Greatness set in stone

The series against Zimbabwe will not be remembered in great detail for a long time but, amongst the avalanche of runs on two blameless pitches, one man set his obvious ‘greatness’ in foundations of solid rock.

In taking his career average from 41 to 46.4 Jacques Kallis took such a giant stride through the acres of “middle ground” towards the very best who have ever played the game that it will be all-but impossible for him to return.

As much as people may care to debate the point, cricket is a game ruled and governed by statistics and that is how players are judged and will be remembered. Even the ‘characters’ and the gentlemen of the game are introduced as “Fred Smith who scored 10,000 runs at an average of 40 but was so much more than that…” The statistics come first.

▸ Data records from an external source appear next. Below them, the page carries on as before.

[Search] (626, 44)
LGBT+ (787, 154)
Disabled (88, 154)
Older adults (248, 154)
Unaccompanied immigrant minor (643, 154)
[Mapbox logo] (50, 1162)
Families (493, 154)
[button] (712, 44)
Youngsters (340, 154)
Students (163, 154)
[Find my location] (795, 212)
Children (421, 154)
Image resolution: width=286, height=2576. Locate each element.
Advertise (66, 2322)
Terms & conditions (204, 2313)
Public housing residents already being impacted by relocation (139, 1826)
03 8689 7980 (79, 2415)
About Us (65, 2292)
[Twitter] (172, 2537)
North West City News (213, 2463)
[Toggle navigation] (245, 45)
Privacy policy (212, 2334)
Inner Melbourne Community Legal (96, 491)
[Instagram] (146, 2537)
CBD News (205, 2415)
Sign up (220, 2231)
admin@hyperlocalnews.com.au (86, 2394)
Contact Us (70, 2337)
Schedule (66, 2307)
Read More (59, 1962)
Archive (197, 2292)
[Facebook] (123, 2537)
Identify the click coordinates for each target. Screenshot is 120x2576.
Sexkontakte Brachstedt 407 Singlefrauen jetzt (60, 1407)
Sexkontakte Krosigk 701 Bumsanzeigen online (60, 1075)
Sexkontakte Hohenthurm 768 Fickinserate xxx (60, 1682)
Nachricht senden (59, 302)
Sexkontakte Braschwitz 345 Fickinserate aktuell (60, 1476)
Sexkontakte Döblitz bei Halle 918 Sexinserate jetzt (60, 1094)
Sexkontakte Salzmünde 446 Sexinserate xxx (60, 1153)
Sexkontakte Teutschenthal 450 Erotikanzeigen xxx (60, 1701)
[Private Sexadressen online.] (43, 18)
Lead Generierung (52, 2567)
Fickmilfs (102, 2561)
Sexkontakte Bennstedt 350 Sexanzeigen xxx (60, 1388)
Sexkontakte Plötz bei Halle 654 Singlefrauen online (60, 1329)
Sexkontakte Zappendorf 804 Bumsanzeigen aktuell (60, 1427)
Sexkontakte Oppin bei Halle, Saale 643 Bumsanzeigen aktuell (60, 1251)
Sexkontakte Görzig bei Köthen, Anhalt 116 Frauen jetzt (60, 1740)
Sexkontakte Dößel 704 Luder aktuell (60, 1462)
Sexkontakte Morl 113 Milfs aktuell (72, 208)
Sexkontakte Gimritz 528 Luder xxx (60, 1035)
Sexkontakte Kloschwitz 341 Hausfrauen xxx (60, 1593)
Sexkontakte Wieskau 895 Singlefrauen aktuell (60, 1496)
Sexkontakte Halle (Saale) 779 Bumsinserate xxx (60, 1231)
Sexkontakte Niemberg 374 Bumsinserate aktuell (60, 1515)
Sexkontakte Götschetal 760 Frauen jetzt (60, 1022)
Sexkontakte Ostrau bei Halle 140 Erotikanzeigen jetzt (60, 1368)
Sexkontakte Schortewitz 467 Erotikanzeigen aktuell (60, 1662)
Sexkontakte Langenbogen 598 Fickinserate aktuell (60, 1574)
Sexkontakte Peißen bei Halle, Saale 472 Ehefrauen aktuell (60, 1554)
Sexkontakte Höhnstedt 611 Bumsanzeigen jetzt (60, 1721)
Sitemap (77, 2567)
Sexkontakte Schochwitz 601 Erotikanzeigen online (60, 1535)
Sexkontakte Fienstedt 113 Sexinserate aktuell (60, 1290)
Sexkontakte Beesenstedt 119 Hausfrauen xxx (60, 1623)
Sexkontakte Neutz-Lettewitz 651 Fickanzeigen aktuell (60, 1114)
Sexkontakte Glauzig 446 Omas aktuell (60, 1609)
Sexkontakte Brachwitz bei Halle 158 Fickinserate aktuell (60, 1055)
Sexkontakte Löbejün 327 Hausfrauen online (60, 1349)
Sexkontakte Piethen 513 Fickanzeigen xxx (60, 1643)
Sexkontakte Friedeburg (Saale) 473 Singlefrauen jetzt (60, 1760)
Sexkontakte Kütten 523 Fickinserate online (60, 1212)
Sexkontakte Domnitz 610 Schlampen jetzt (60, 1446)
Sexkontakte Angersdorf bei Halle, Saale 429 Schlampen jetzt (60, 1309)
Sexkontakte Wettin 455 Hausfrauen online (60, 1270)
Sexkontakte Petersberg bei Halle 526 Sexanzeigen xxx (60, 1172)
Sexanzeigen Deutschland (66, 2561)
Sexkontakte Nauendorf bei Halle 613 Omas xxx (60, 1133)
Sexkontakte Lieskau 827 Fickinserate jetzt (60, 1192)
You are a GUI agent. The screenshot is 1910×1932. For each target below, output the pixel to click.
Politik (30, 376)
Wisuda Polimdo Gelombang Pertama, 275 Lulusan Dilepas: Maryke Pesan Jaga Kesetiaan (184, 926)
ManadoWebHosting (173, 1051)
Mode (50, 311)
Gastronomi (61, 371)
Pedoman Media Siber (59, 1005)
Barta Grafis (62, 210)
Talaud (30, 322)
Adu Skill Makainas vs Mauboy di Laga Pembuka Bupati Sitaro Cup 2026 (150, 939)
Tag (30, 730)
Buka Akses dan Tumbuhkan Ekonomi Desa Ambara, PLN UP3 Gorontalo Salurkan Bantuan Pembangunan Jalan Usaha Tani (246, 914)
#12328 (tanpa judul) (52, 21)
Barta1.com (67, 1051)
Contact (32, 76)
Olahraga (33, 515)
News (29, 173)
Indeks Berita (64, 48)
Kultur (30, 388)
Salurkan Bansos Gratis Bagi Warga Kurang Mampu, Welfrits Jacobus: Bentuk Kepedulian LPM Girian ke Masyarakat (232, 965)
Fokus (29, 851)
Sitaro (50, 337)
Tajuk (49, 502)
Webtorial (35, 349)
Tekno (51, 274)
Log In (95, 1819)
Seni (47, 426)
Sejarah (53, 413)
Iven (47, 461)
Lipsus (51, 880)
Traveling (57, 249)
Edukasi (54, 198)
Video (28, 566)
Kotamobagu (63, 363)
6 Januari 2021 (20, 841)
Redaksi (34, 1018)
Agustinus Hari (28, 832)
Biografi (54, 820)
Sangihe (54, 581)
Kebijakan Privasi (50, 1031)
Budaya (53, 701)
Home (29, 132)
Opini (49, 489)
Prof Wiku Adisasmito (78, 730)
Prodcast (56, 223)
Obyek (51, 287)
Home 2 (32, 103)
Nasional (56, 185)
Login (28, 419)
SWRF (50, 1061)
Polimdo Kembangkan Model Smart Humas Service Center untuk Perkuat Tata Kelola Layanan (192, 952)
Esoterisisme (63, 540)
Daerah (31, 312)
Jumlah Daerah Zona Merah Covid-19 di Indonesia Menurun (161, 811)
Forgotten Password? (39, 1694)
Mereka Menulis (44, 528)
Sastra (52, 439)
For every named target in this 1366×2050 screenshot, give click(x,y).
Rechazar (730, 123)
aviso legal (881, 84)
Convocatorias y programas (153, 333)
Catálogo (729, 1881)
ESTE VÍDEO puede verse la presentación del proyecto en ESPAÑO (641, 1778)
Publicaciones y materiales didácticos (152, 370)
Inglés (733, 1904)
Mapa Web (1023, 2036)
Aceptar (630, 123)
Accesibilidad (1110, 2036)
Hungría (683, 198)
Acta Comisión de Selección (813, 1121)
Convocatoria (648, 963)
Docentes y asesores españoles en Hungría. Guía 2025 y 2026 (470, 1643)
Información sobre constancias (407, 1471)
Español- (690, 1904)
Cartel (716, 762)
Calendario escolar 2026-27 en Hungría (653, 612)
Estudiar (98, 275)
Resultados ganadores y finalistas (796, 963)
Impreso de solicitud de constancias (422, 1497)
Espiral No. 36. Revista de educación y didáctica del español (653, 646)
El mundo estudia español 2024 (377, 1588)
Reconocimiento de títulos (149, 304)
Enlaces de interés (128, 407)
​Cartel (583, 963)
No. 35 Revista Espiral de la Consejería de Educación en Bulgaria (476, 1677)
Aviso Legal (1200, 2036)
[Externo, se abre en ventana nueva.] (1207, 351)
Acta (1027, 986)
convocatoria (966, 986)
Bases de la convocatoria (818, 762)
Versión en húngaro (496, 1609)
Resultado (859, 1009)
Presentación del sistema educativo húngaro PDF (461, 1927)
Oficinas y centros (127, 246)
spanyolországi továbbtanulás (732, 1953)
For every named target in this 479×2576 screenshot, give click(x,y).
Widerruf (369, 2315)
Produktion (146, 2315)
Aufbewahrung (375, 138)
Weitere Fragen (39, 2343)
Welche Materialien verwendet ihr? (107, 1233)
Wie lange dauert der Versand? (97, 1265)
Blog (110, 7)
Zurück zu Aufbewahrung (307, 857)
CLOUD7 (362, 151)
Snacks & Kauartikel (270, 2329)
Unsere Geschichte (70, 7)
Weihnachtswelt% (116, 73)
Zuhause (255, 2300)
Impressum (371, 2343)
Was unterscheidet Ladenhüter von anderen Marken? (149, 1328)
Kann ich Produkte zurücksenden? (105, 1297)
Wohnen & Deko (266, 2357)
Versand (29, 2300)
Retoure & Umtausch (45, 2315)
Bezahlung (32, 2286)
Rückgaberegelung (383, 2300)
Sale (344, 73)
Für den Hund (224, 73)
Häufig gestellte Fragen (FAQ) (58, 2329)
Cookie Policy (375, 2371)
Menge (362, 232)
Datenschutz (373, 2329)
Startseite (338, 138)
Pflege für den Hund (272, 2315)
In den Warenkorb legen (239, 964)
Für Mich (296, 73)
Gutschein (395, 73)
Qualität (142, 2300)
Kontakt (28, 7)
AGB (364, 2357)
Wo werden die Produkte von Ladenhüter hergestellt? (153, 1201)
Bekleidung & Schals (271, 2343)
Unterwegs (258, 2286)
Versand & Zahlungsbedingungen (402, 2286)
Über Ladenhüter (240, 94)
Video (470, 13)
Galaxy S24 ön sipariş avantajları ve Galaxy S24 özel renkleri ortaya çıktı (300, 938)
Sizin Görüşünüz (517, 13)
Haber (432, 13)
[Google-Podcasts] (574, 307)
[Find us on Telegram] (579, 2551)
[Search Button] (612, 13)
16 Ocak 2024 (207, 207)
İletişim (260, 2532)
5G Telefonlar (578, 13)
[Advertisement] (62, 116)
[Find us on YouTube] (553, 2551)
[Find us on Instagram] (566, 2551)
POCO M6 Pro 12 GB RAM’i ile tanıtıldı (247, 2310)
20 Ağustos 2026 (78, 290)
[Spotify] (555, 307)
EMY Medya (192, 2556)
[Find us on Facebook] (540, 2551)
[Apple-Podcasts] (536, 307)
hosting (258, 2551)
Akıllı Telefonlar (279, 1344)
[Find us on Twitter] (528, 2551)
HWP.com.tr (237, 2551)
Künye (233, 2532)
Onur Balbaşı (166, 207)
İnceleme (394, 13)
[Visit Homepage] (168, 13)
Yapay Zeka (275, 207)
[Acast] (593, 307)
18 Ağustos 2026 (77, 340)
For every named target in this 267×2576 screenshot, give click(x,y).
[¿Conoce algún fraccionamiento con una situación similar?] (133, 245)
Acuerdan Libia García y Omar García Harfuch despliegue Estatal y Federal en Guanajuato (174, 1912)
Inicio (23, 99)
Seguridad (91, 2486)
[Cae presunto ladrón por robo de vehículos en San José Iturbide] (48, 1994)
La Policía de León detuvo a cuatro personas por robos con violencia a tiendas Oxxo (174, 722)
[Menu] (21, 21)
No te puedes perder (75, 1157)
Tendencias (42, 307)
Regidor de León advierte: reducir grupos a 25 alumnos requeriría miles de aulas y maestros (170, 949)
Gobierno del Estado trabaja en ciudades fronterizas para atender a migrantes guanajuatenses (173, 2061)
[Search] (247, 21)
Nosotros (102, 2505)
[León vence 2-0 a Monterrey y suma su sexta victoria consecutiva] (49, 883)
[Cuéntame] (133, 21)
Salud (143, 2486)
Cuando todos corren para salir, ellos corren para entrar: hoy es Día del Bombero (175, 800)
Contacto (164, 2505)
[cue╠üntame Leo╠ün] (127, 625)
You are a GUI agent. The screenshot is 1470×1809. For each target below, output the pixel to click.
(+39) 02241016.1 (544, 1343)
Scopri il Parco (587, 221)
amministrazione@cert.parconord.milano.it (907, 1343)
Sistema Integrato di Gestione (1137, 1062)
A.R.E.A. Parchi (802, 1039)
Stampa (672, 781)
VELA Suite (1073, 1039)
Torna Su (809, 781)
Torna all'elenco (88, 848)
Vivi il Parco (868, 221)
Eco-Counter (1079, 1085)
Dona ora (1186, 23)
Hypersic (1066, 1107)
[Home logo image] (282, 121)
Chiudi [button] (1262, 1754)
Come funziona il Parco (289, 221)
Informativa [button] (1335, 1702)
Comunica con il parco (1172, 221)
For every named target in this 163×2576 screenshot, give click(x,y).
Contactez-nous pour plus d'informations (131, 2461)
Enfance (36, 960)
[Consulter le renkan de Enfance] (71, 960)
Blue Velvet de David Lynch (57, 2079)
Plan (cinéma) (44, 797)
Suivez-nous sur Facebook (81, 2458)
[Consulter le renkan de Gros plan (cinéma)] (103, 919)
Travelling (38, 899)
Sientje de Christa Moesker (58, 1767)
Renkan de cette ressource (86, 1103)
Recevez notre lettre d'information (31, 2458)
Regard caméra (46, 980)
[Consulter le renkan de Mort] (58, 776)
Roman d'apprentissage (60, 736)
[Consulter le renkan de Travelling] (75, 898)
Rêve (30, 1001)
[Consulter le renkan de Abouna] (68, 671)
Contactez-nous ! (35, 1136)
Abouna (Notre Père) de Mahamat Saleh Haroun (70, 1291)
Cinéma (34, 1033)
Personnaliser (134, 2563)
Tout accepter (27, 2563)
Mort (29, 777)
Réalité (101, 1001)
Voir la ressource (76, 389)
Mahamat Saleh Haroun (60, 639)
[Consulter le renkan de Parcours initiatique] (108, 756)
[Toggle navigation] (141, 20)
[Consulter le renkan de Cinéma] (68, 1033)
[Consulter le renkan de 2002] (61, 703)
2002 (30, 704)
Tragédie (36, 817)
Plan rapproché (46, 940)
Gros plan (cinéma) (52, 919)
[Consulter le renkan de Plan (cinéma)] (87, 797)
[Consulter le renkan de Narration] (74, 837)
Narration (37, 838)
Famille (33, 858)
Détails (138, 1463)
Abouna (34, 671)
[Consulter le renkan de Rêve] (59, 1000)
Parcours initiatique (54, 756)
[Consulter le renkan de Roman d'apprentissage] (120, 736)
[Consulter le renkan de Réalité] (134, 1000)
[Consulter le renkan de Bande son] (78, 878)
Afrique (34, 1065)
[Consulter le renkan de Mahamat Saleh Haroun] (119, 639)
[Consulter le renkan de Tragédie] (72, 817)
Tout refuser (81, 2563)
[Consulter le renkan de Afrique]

The popular statistical mantra dictates that average Test batsmen average between 35 and 40. Good players average between 40 and 45. Very good players average between 45 and 50 and that rarity, the ‘great’ player, averages over 50.

Kallis is now virtually assured of an average in the 40s for the rest of his career because he would have to lose form form so horribly, for so long, that he is likely to be dropped before his career average dips below the 40 mark.

In all probability, however, his sky-high confidence, supreme skill, impressive fitness, extraordinary concentration and insatiable desire will see him build on the success of this tour. An average of 41 was neither here nor there for Jacques Henry Kallis before the tour began. Now, however, the threshold of greatness is virtually within touching distance. Watch him go.